Le Giulie sono salite in cattedra assieme ai docenti del Corso di laurea di Scienze della comunicazione ed esperti, in occasione delle iniziative legate all'inaugurazione dell'anno accademico. Voci a confronto sui diversi ambiti legati al linguaggio, filosofia, deontologia, psicologia, buone prassi nelle redazioni e nell'amministrazione pubblica. Usare le giuste declinazioni e offrire una corretta rappresentazione della realtà è dunque un esempio di corretto giornalismo nonché strategico per il tema delle pari opportunità e del riequilibrio di genere. Solo così si possono evitare titoli infelici e fuorvianti come "omicidio passionale, lei aveva un altro', o "folle di gelosia".

O di "celebrare le sportive per il loro 'lato B' anziché per i trofei conquistati", come ha sottolineato Federica Ginesu nel suo intervento nel quale ha ricordato come una legge del 1981 sul professionismo sportivo releghi le atlete allo status di dilettanti.
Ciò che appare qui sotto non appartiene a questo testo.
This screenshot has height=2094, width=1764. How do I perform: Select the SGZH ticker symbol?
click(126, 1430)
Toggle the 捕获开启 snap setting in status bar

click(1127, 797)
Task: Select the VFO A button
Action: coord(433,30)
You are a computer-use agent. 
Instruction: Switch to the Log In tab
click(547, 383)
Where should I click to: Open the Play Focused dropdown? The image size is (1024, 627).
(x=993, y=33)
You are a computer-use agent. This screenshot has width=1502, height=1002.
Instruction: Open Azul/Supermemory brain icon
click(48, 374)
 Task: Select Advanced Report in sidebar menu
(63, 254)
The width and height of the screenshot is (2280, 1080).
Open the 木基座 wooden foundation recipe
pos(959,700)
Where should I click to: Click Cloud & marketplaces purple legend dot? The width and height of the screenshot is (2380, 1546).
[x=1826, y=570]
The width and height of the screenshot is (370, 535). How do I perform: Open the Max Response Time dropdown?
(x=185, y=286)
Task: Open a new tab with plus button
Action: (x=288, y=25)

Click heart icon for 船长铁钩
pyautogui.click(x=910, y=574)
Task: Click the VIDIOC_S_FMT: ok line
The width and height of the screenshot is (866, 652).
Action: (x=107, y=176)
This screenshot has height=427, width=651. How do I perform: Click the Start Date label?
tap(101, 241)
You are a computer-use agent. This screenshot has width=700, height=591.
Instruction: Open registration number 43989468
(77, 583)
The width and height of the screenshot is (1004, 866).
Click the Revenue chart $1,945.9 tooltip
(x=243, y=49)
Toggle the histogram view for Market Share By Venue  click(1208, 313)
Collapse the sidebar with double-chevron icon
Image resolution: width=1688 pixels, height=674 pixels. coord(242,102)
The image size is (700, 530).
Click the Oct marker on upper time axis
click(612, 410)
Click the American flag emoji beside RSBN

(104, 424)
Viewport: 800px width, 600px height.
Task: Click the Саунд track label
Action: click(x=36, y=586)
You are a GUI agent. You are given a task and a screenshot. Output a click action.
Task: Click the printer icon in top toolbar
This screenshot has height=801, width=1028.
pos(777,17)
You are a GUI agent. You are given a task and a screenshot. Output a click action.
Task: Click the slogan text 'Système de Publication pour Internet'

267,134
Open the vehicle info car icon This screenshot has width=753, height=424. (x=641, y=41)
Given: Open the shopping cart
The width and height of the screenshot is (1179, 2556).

O ancora rendere invisibili registe talentuose come ha evidenziato Paola Cireddu nel dare voce insieme a Pia Brancadori alla prima donna regista della storia, Alice Guy, che definiva la regia "il lavoro più adatto alle donne". Non va meglio alle chef, che nel racconto di Alessandra Addari sono oscurate dai colleghi. "Stereotipi e discriminazioni che affondano le radici in abiti culturali sessisti e creano squilibri all'origine della violenza", ha argomentato lo psicologo Renato Troffa.

Introdotto da Elisabetta Gola, coordinatrice del Corso di laurea, e coordinato dalla giornalista Sandra Sallemi (La Nuova Sardegna), l'incontro ha dato voce anche a Francesca Ervas (Metafore di genere), Riccardo Porcu (Gender inequality nella comunicazione pubblica), Luca Lecis (Dal pregiudizio alla scrivania. L'evoluzione del giornalismo femminile). "Ci sono ancora forti resistenze culturali più che linguistiche nell'uso dei termini al femminile - ha ribadito Roberta Celot - Non sono appassionata alle dispute sui suffissi: dateci una 'A' una 'Essa' una 'Ice', sono per la libertà di espressione. Le donne non passeranno alla storia per come vengono chiamate nei molteplici ruoli conquistati dopo anni di battaglie civili. Ma il fatto di riconoscerle in quanto tali - semplicemente donne - restituisce verità".